*Texte source:*
§ §
La vie quotidienne de M. K.

La vie quotidienne de M. K.

24 heures au Japon. Le quotidien au quotidien.

Jogging route, Tokyo, Japon © ppc
Jogging route, Tokyo, Japon © www.philippepataudcélérier.com

La température de la lunette chauffante et la pression du jet d’eau giratoire sont cette fois parfaitement bien réglées. M. K. sort visiblement satisfait des toilettes. Comme le veut l’usage il troque aussitôt les sandales des toilettes contre une nouvelle paire. A peine sorti de la douche il se rase en fixant une partie de la glace spécifiquement traitée pour ne jamais s’embuer. C’est en revanche en chaussettes qu’il marche dans la pièce centrale, condition sine qua non pour fouler un tatami fleurant bon le foin coupé. Mme K. a roulé le futon qu’elle a aussitôt rangé dans le placard. La table basse regagne sa position centrale. L’exiguïté des lieux ordonne souvent des activités successives : on mange souvent là où l’on a dormi. Dans quelques instants la famille sera assise en tailleur.

shinkansen Tohoku (東北新幹線) relie Tokyo à Amori au nord du Tohoku © www.philippepataudcélérier.com

Mme K. repart à la cuisine. Elle revient avec un nouveau plateau en main et, tout en se délestant des pantoufles d’un doux mouvement des chevilles, jette un œil à son émission télévisuelle favorite. Un étranger est en train de promouvoir en allemand, sous-titré en japonais, un nouvel aspirateur petit et extrêmement puissant. Médusée, la présentatrice répond à chaque aspiration de l’appareil par une expiration saccadée : «  hai hai, oui, oui » que prolonge à son insu M. K. en train d’inspirer une dernière bolée de miso. Il se lève déjà tandis que le fils dévore des corn flakes au-dessus d’un manga. M. K. s’incline devant la porte d’entrée. Il met ses souliers, après avoir soigneusement laissé derrière lui ses sandales dans le sens opposé à celui du départ. Un réflexe quotidien et gage de politesse à l’égard d’autrui, qui peut-être lui-même, quand le soir venu ses pieds appareilleront des sandales pointant déjà la bonne direction.
§ §
*Données enregistrées:*
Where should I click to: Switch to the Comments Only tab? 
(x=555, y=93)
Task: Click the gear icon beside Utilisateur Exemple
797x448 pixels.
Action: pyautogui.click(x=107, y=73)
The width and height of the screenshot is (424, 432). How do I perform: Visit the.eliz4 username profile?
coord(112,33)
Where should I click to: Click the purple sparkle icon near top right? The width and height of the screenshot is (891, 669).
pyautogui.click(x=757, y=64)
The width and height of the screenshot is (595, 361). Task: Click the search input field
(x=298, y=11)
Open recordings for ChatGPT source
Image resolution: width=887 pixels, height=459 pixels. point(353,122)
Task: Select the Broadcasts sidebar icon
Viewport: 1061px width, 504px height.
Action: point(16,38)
§ §
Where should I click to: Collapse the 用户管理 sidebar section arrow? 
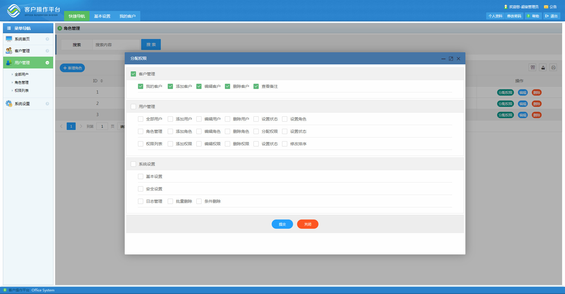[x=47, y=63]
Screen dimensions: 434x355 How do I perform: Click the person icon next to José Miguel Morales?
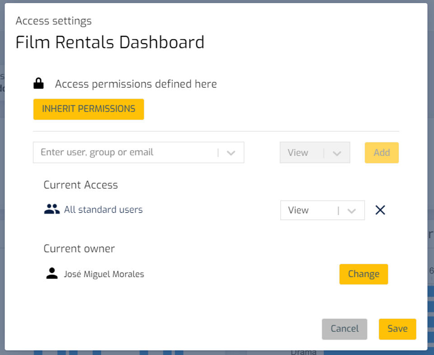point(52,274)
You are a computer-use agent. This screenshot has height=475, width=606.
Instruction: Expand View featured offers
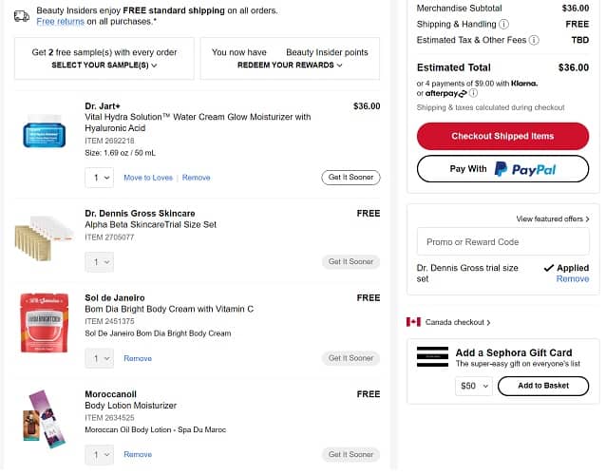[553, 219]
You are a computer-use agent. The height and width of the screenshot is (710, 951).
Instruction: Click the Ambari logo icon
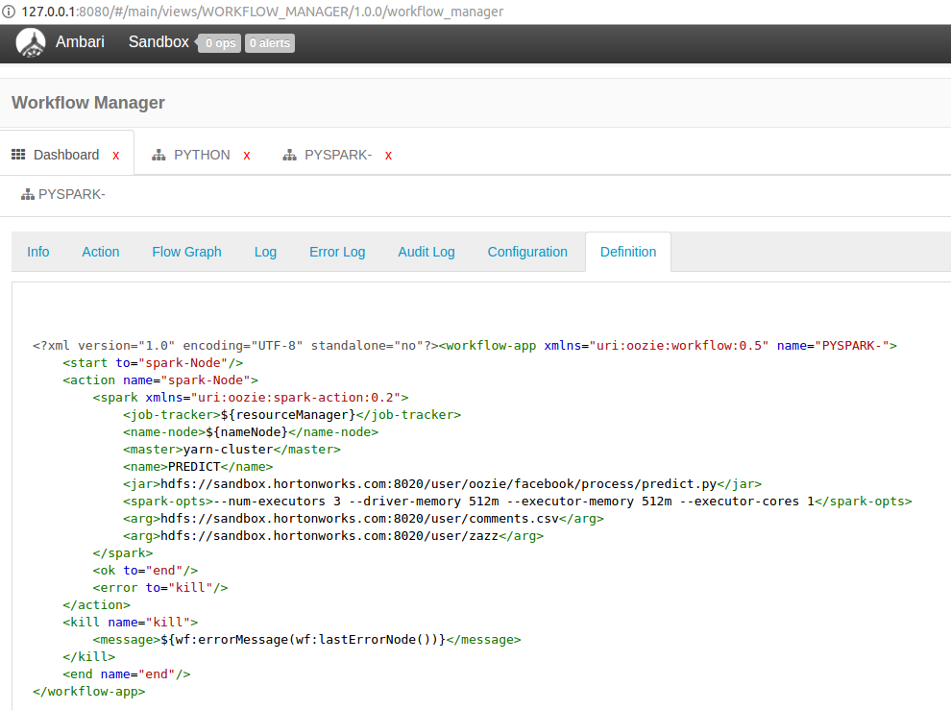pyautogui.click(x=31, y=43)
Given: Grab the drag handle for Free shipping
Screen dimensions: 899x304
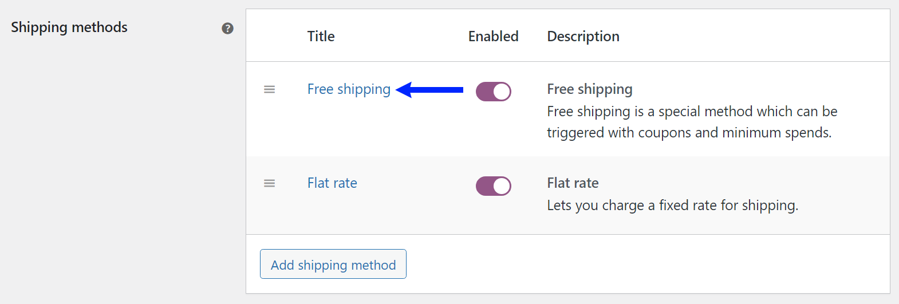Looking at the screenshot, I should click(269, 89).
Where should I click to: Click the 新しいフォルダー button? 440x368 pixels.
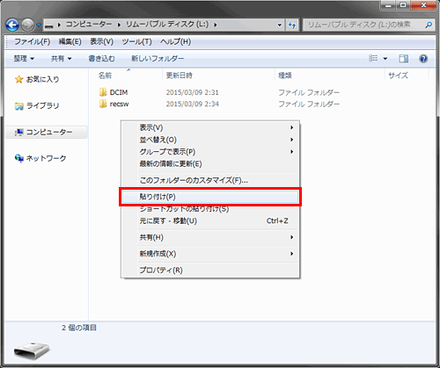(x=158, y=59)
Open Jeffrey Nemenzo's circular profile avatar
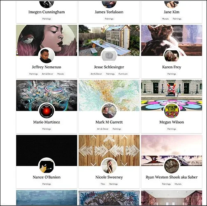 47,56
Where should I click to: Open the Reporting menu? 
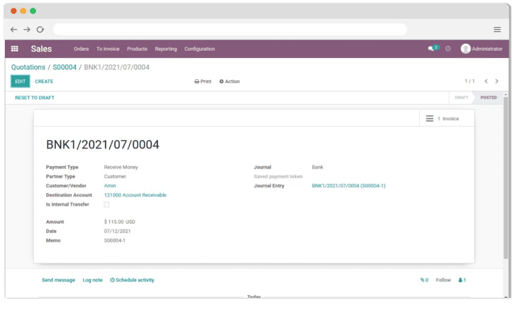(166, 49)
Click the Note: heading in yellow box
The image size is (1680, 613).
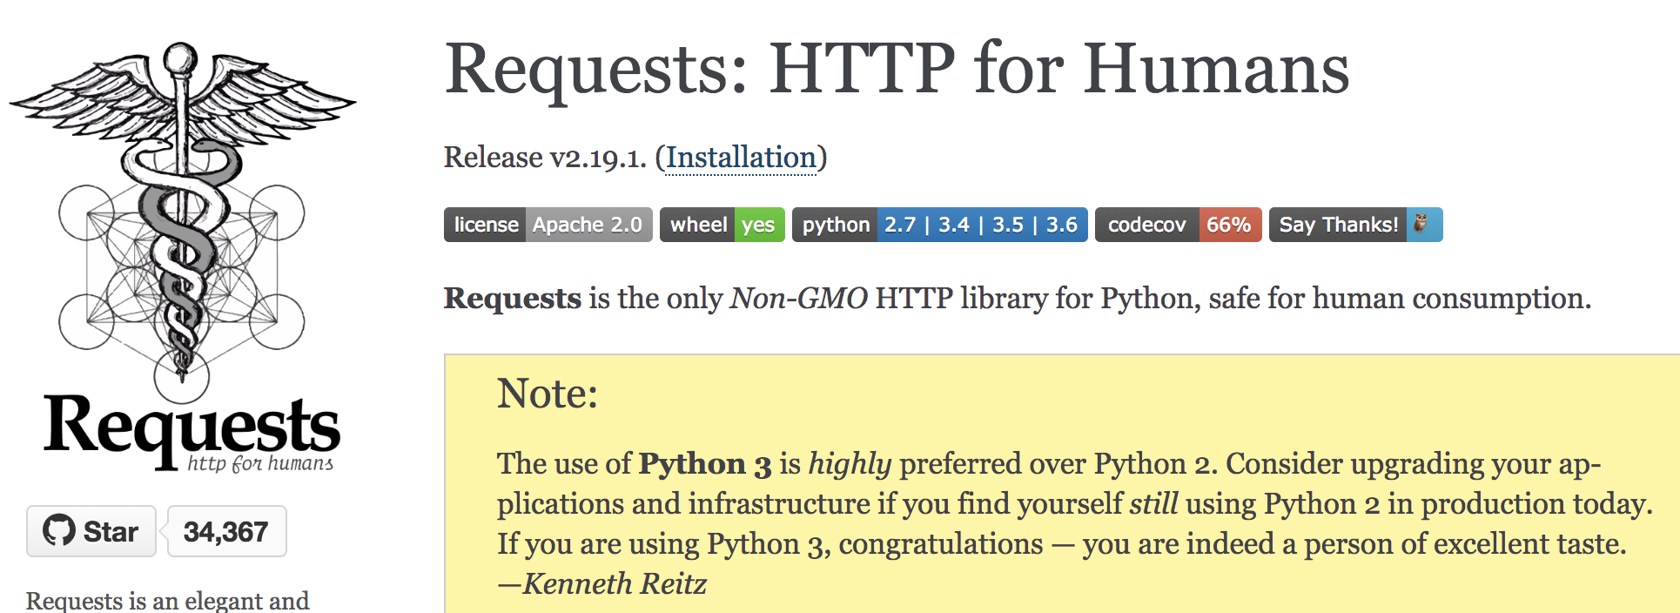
§ §
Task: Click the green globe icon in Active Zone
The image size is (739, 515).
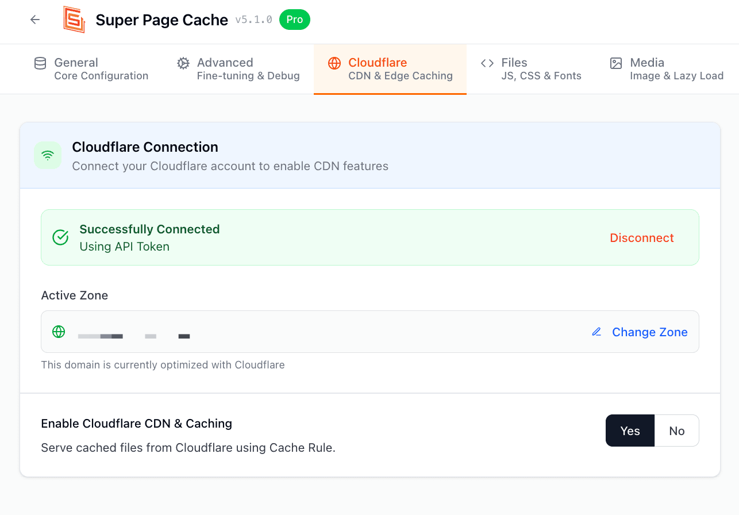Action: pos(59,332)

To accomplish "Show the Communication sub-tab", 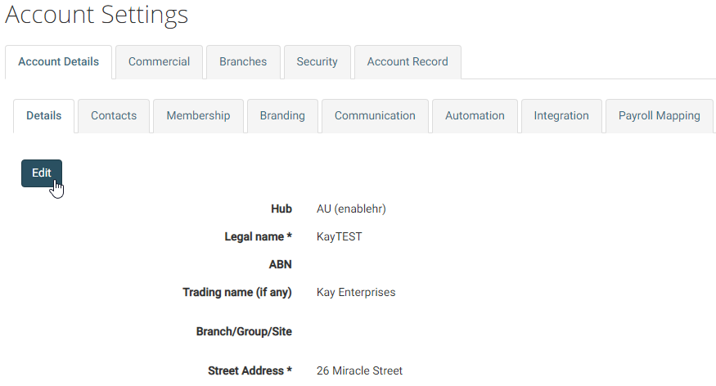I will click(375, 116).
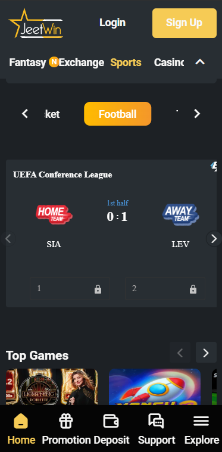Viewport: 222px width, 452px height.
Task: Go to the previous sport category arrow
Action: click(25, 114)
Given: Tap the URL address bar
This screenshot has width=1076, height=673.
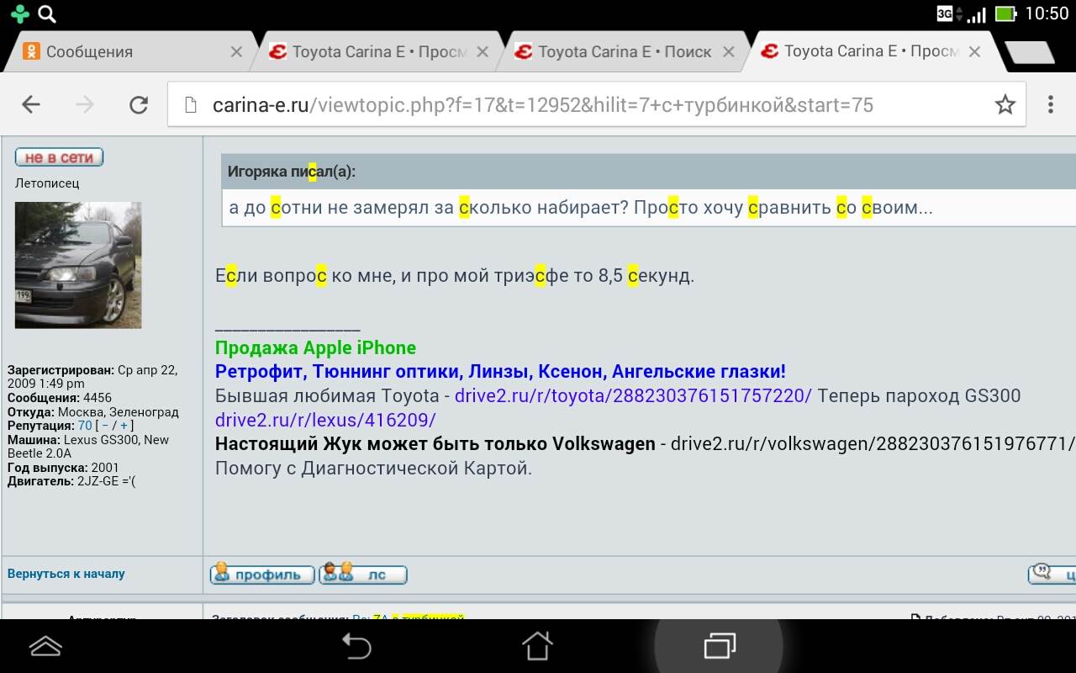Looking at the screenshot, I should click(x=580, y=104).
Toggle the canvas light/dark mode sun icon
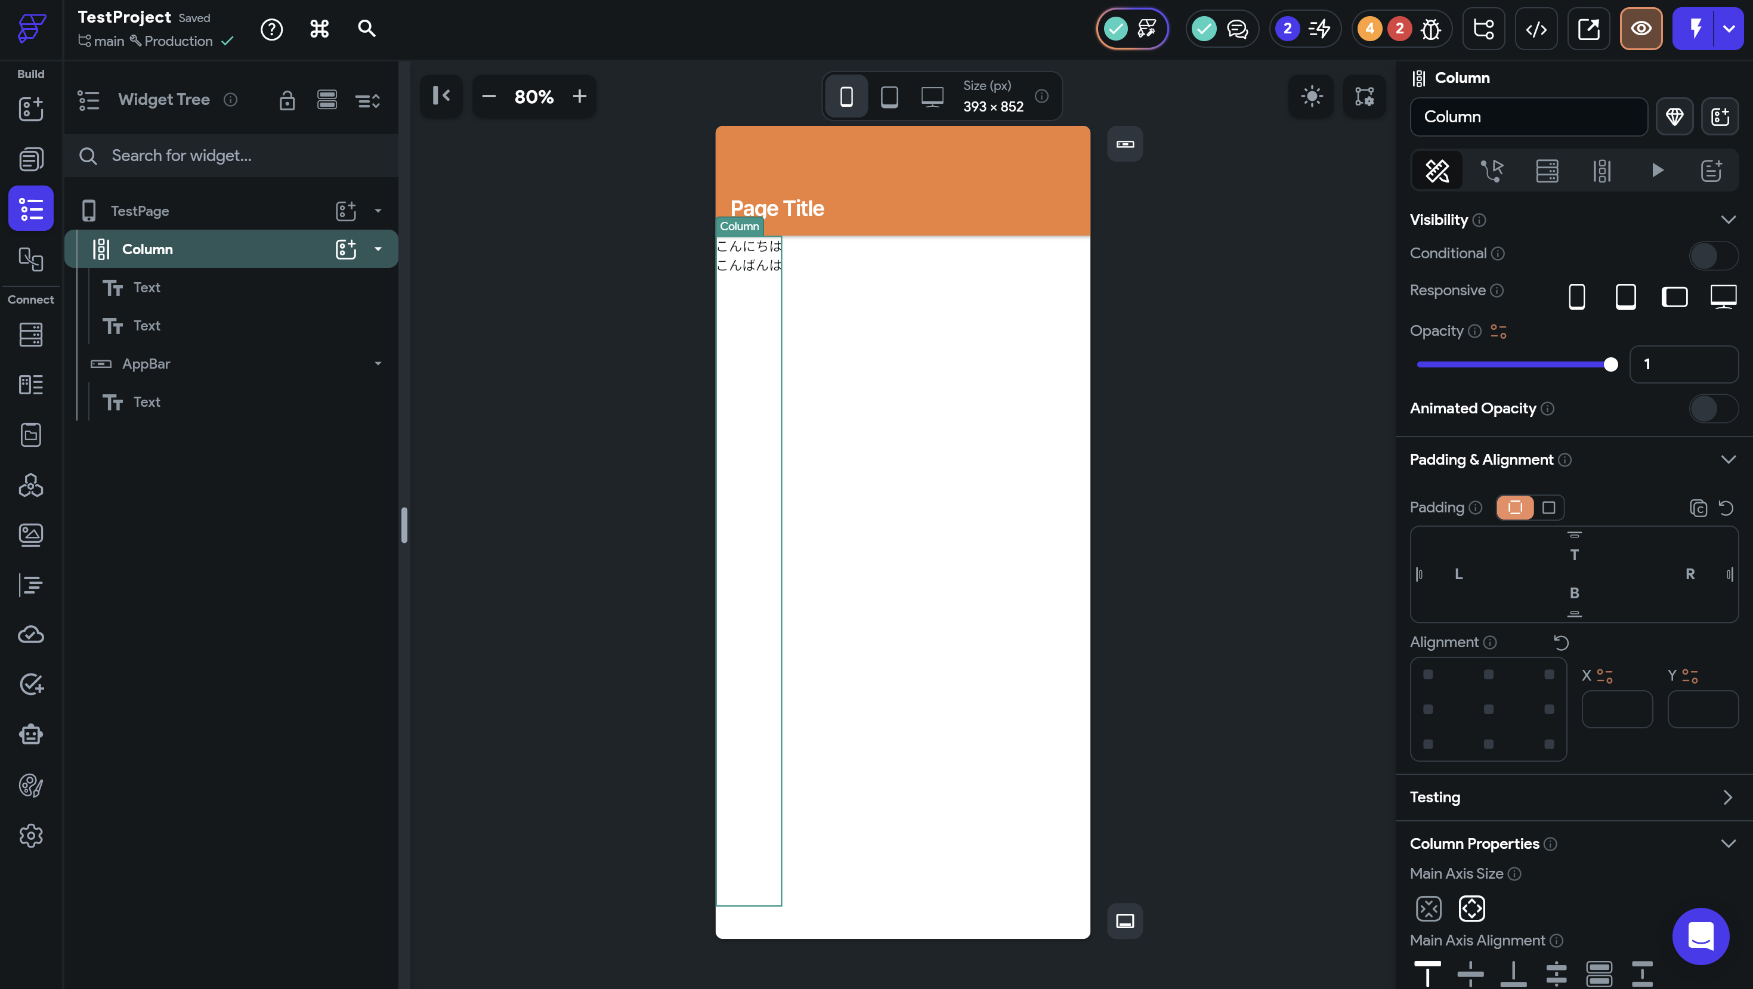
§ §
*Consigne:* Dans le texte sur la vie quotidienne de M. K., quelle partie de la glace M. K. fixe-t-il pendant qu'il se rase ? Les lignes proviennent d'une autre source que le texte.

*Résultat obtenu:* Il fixe une partie de la glace spécifiquement traitée pour ne jamais s'embuer.